* **Data for this exercise**:
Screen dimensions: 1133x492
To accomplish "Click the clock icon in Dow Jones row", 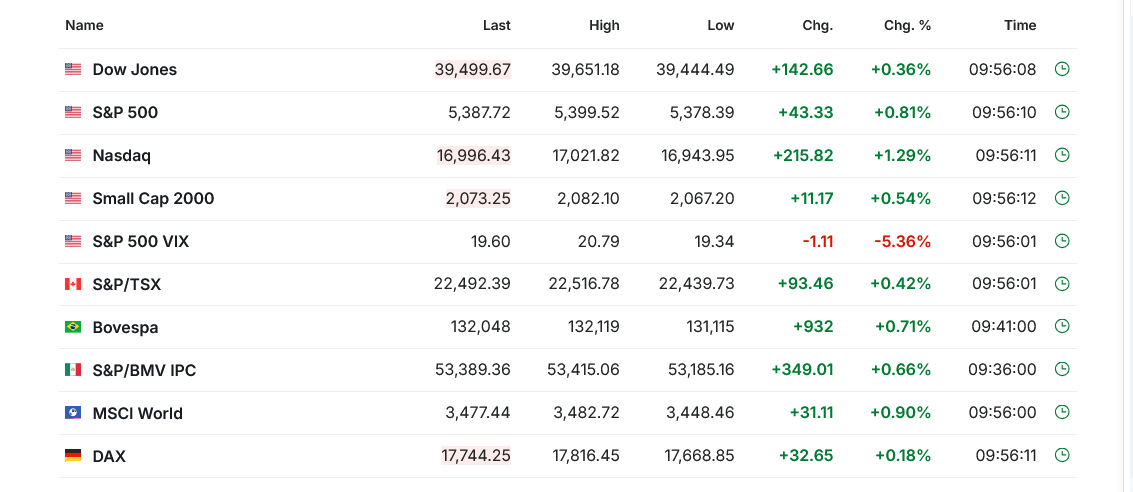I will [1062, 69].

---

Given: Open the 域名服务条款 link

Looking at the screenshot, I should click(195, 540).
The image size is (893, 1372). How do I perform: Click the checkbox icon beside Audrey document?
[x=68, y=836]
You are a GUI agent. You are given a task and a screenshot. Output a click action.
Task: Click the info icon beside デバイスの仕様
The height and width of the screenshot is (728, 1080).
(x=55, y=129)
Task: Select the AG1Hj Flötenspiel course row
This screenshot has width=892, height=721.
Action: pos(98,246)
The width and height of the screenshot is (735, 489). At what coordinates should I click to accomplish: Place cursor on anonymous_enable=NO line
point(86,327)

* **How to complete this task**:
Here the output must be the lines above from the line with "You are a GUI" to the line with "Task: Select the AG1Hj Flötenspiel course row", both included, duplicated word for word and nothing else.

* **Answer section**:
You are a GUI agent. You are given a task and a screenshot. Output a click action.
Task: Click the info icon beside デバイスの仕様
The height and width of the screenshot is (728, 1080).
(x=55, y=129)
Task: Select the AG1Hj Flötenspiel course row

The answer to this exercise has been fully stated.